**Stated exercise**
Update the entries starting at the line containing "Given: Open the blue flower donate icon" and ending at the line containing "click(540, 878)" by changing every "icon" to "symbol", and return only those lines, otherwise unchanged.

[Entries on target coordinates]
+-------+
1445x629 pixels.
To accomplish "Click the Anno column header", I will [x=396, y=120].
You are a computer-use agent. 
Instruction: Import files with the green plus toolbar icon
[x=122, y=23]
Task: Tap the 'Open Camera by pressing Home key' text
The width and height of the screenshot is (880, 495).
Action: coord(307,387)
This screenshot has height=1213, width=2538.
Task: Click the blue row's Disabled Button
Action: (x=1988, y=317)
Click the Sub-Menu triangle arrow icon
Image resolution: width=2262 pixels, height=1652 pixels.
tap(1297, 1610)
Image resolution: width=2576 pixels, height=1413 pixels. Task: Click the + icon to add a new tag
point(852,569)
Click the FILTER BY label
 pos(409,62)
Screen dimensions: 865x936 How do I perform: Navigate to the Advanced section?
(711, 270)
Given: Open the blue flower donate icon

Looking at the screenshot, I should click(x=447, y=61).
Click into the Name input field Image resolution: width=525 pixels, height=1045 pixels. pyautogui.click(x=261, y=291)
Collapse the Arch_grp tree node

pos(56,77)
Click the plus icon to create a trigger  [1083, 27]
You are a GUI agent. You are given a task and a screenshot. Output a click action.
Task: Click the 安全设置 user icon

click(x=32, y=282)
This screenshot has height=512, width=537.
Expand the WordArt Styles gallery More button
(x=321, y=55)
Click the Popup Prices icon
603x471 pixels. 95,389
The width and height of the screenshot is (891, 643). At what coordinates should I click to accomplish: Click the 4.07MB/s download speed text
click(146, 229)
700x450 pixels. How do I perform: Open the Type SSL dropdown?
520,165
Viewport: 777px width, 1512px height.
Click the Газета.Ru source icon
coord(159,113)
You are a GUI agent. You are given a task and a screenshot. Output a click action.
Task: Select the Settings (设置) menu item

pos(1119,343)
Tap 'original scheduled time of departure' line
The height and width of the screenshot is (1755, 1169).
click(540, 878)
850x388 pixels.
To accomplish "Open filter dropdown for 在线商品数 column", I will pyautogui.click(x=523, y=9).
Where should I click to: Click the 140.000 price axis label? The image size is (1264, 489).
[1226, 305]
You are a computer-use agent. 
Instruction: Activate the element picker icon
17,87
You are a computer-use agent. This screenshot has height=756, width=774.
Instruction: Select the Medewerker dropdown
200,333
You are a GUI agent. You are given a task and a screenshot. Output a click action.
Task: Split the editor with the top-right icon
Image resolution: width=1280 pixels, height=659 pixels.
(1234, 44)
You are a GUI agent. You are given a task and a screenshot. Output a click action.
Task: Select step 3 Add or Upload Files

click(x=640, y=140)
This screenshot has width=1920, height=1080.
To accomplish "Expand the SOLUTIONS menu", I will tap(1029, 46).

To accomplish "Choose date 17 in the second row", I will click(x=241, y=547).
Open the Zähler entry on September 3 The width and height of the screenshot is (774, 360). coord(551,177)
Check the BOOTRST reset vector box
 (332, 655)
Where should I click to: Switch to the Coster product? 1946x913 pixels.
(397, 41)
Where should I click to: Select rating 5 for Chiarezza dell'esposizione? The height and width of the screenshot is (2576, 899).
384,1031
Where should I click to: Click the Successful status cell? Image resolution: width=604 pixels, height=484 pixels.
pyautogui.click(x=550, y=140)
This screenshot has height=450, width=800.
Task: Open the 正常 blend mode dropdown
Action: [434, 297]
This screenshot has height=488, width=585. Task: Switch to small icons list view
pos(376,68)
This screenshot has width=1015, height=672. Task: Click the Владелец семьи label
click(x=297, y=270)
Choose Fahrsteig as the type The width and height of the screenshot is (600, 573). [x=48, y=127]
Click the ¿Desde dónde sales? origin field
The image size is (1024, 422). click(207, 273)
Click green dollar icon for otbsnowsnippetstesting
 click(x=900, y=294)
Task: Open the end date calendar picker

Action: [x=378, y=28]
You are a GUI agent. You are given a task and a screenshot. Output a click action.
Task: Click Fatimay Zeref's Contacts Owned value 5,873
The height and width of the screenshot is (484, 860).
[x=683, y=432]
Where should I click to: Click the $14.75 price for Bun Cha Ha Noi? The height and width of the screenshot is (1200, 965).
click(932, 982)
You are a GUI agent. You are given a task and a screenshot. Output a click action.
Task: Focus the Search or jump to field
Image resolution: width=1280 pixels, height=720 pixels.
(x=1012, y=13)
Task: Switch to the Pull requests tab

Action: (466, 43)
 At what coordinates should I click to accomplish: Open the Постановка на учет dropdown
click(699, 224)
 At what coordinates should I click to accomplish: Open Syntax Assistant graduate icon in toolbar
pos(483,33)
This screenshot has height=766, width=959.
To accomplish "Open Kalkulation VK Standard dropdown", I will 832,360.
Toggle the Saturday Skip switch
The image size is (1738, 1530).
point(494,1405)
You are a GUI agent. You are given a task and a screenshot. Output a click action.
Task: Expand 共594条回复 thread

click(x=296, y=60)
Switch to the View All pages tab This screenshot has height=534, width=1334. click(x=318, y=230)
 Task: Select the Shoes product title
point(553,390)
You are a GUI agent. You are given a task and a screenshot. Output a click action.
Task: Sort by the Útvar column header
+-------+
**Answer in full**
Given: Open the blue flower donate symbol

Looking at the screenshot, I should click(x=447, y=61).
Click into the Name input field Image resolution: width=525 pixels, height=1045 pixels. pyautogui.click(x=261, y=291)
Collapse the Arch_grp tree node

pos(56,77)
Click the plus symbol to create a trigger  [1083, 27]
You are a GUI agent. You are given a task and a screenshot. Output a click action.
Task: Click the 安全设置 user symbol

click(x=32, y=282)
This screenshot has height=512, width=537.
Expand the WordArt Styles gallery More button
(x=321, y=55)
Click the Popup Prices symbol
603x471 pixels. 95,389
The width and height of the screenshot is (891, 643). At what coordinates should I click to accomplish: Click the 4.07MB/s download speed text
click(146, 229)
700x450 pixels. How do I perform: Open the Type SSL dropdown?
520,165
Viewport: 777px width, 1512px height.
Click the Газета.Ru source symbol
coord(159,113)
You are a GUI agent. You are given a task and a screenshot. Output a click action.
Task: Select the Settings (设置) menu item

pos(1119,343)
Tap 'original scheduled time of departure' line
The height and width of the screenshot is (1755, 1169).
click(540, 878)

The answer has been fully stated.